The uniaxial crystal calcite (CaCO3) has traditionally found use in optics as a component in retardation plates and polarizing prisms, where its strong birefringence enables polarization control in the visible and near-infrared. In the context of far-field thermal emission, manipulating the orientation of the optic axis (OA) could offer a way to design emissivity patterns using bulk low-symmetry crystals [13] with multiple cleavage planes, either eliminating the need for diffractive outcoupling through patterned gratings [4], nanostructures [59], layered heterostructures [10], and superlattices [11], or enhancing the complexity that can be achieved with such altered surfaces. In this paper, we provide an experimental demonstration of the multiple degrees of freedom with which the OA orientation can be manipulated in unpatterned calcite to modify the resultant thermal emission spectra and radiation patterns.

We demonstrate that reorienting the OA through crystallographic off-cut, polarization, and sample rotation corresponds to a modulation of the far-field emission. Using mechanical cleavage to decrease the angle between the OA and surface normal, we can achieve reduced emissivity for the in-plane modes coincident with enhanced emissivity for the out-of-plane modes. We see that the same effect can also be achieved by rotating an individual sample or by restricting the emitted radiation to a specific polarization, with vibrational peaks again appearing or disappearing at any fixed frequency. Detailing how the change in sampled modes translates into a far-field thermal emission signature will enable simple bulk crystals to be used for tailoring radiation patterns and emission spectra, as well as establish a point of departure for the creation of more complex designs incorporating nanostructures or gratings. The ability to define asymmetric thermal emission patterns in this way has potential use for the control of spontaneous emission [12, 13], thermophotovoltaic systems [14], pattern-free thermal modulators [15], and near-field radiative heat transfer [14, 16, 17].

2 Results

To study the asymmetric emission from bulk calcite crystals, the vibrational normal modes with differing OA configurations were examined. Each unit cell of calcite contains two formula units of CaCO3 that are arranged as an alternating stacking of planar CO3 2− and Ca2+ ions, with calcium octahedrally coordinated with oxygen (Figure 1(a)–(c)). Of the 27 vibrational normal modes, those where Ca2+ and the CO3 2− experience translations relative to one another lie at lower frequencies than the vibrations of CO3 2− alone.

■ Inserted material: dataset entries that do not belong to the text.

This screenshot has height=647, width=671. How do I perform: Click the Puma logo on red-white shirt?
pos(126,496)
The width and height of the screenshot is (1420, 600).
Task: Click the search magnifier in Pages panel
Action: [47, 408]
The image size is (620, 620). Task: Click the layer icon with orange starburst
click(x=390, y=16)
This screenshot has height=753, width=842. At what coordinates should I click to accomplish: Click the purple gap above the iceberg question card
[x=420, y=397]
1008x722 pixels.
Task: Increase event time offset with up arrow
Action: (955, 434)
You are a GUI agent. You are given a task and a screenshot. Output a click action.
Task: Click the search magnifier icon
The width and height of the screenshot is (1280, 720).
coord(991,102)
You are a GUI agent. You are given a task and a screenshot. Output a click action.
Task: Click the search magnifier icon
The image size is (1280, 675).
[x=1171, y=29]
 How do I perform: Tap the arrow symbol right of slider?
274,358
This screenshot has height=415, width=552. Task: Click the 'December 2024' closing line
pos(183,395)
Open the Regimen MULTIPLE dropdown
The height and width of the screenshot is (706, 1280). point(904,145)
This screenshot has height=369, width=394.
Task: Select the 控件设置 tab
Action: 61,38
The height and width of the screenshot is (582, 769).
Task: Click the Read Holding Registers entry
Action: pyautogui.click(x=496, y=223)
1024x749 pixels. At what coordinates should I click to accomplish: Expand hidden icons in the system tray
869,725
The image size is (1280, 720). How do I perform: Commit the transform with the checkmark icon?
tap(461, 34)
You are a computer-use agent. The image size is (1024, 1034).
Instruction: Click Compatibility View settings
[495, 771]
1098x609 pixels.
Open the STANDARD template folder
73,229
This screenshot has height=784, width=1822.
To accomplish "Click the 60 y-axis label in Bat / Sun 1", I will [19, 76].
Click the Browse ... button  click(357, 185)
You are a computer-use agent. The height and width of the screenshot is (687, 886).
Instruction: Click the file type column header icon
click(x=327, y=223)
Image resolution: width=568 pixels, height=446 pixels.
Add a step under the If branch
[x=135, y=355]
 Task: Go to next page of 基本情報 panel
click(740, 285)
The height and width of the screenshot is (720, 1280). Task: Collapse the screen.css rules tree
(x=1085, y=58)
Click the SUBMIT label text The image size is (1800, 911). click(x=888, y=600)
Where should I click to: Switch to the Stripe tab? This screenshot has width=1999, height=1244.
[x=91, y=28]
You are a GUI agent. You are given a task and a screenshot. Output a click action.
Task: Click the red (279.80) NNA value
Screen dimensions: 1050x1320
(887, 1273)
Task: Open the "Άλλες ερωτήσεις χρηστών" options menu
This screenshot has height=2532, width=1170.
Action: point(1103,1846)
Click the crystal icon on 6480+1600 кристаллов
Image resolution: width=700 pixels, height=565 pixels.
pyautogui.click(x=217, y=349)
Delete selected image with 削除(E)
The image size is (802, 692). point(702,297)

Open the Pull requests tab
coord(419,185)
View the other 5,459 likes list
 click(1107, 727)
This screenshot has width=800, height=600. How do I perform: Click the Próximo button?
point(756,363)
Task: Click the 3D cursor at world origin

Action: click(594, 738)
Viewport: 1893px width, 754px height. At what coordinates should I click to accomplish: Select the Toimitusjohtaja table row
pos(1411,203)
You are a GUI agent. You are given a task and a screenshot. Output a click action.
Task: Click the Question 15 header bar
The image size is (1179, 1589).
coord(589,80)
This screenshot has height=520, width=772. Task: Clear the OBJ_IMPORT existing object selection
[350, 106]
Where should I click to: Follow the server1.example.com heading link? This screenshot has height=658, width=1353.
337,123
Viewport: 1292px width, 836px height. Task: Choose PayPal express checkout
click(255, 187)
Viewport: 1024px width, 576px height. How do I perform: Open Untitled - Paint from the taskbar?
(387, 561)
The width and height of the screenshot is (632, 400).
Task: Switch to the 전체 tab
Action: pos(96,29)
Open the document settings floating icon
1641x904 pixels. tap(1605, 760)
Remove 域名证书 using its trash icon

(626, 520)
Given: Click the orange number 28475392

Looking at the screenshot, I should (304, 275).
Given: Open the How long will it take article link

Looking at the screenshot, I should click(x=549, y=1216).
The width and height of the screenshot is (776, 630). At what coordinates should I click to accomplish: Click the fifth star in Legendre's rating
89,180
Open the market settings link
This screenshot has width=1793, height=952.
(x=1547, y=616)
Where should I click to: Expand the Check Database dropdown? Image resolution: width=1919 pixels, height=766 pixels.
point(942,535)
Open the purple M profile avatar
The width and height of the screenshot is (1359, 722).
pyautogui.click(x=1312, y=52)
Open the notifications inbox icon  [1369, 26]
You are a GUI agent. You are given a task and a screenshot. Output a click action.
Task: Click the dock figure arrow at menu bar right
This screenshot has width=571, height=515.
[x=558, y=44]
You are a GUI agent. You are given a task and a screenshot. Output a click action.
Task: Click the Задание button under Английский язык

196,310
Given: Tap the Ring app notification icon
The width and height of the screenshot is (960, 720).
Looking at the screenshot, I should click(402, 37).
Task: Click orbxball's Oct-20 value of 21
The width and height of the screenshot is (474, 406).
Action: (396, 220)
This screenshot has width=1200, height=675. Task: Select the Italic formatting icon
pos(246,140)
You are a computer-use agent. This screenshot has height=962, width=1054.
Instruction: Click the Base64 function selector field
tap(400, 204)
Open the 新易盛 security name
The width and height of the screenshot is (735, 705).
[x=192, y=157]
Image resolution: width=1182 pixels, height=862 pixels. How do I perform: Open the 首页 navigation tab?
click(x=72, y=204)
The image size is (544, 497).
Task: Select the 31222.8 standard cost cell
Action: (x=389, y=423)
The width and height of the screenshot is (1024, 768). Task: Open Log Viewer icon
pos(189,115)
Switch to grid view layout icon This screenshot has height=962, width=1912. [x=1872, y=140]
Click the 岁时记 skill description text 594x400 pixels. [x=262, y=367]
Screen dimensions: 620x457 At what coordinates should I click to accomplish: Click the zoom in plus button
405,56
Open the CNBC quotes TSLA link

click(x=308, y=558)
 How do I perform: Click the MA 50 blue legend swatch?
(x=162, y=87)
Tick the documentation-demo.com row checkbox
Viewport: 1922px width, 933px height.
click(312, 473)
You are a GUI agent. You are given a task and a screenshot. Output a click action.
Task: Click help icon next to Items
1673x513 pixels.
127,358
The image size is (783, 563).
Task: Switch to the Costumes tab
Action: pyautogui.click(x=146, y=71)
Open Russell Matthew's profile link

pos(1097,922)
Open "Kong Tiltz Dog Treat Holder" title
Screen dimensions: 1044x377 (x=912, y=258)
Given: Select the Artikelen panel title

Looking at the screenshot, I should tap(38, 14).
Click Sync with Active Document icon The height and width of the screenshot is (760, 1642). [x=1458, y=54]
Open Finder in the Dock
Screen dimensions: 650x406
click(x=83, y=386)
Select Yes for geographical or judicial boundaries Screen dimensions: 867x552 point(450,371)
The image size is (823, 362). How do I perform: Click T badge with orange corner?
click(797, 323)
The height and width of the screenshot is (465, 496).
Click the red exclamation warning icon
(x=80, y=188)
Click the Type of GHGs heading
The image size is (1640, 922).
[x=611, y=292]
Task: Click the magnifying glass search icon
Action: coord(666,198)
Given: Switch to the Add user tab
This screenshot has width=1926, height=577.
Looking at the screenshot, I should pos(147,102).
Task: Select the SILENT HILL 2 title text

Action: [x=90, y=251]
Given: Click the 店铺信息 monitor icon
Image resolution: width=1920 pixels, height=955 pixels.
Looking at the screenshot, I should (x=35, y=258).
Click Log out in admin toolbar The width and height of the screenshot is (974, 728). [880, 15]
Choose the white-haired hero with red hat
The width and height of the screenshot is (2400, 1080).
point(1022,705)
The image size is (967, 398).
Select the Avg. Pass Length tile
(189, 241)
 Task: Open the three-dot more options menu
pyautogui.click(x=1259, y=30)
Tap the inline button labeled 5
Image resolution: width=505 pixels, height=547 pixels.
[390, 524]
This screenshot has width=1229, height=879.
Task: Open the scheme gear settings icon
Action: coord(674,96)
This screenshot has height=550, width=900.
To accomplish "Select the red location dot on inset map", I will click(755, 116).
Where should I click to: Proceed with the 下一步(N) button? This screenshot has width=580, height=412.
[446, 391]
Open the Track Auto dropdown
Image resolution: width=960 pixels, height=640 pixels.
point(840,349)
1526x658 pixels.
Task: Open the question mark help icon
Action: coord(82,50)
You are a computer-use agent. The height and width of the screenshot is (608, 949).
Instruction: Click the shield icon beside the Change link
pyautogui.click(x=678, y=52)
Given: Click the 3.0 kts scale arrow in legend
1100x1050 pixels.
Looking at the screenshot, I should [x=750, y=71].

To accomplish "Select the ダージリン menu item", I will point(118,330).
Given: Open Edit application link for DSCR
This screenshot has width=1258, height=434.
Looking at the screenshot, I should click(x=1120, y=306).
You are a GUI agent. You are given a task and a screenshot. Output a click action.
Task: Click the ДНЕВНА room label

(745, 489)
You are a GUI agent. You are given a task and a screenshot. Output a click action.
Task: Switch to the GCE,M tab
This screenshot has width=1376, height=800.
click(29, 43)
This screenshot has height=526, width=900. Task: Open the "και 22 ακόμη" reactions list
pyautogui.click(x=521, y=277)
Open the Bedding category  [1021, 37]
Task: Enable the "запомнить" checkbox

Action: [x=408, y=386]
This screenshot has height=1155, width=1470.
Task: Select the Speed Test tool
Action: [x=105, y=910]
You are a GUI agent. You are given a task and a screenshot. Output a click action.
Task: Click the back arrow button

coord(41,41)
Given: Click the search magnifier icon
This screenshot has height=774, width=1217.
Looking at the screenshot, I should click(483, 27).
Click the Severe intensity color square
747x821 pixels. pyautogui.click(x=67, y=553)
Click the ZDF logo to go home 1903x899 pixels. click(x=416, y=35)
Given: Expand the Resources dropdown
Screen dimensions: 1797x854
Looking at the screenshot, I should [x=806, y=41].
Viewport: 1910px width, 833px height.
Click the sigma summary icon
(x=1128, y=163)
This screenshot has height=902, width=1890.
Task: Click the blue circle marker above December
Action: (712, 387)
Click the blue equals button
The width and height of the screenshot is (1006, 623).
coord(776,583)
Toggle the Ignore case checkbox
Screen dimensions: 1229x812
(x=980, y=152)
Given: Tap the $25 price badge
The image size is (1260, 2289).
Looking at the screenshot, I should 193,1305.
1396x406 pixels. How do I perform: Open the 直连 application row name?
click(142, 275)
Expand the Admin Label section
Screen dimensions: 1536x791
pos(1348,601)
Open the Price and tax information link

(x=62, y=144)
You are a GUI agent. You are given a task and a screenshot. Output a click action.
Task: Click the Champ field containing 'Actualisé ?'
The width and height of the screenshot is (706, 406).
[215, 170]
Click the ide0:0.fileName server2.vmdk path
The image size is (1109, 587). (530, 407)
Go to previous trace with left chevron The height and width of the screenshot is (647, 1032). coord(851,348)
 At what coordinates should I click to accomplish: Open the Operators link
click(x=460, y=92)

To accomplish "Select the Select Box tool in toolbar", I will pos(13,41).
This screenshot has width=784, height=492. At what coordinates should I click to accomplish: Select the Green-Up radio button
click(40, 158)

This is due to the difference in strength between the ionic bonding between Ca2+ and CO3 2− and the intramolecular bonding within the CO3 2−. The Ca2+ and CO3 2− lattice modes all fall below 400 cm−1 and are therefore outside our spectral range of interest. We instead focus solely on those intramolecular modes that are infrared active. These primary vibrations of calcite are labeled ω TO(H‖), ω TO(H⊥), and ω TO(E‖), with E and H referring to elliptical and hyperbolic modes (with Type I and Type II hyperbolic regions distinguished in Figure 1(d)), respectively, and ‖ and ⊥ indicating whether the vibration involves an in-plane or out-of-plane motion (insets in Figure 1(f) and (g)). The ω TO(H⊥) mode is a transverse optic (TO) phonon characterized as a predominantly out-of-plane bending (A2u) and is found at 871 cm−1, with the matched longitudinal optic (LO) phonon at 890 cm−1. The spectral region between these two modes is referred to as a Reststrahlen band (RB) [18]. A second RB extends from ωTO(H||) at 1410 cm−1 (TO) to its paired LO at 1550 cm−1, with the former being a phonon driven by an in-plane asymmetric stretch (E u). The final RB of interest begins at ω TO(E‖), which appears as an in-plane bending action of the C–O bond (E u) and is located at 712 cm−1 (TO) with its pair at 715 cm−1 (LO). It is within these RBs that phonon polaritons [19], and thus, the potential for coherent emissivity patterns, can be observed.

Figure 1: 
Experimental set-up and comparison of three OA tilt angles. (a)–(c) Schematic of a calcite unit cell with different cleavage planes (green for calcium, black for carbon and red for oxygen). Crystal structure model imported from Avogadro [20]. (d) Real part of the parallel and perpendicular permittivity components of the dielectric function with shaded regions for Type I and Type II Reststrahlen bands. (e) Illustration of thermal emission rotation rig with a sample mounted onto the heating face. (f) 0° polarization and (g) 90° polarization thermal emission for three tilt angles of the crystal off-cuts. Insets show vibrational modes.
Figure 1:

Experimental set-up and comparison of three OA tilt angles. (a)–(c) Schematic of a calcite unit cell with different cleavage planes (green for calcium, black for carbon and red for oxygen). Crystal structure model imported from Avogadro [20]. (d) Real part of the parallel and perpendicular permittivity components of the dielectric function with shaded regions for Type I and Type II Reststrahlen bands. (e) Illustration of thermal emission rotation rig with a sample mounted onto the heating face. (f) 0° polarization and (g) 90° polarization thermal emission for three tilt angles of the crystal off-cuts. Insets show vibrational modes.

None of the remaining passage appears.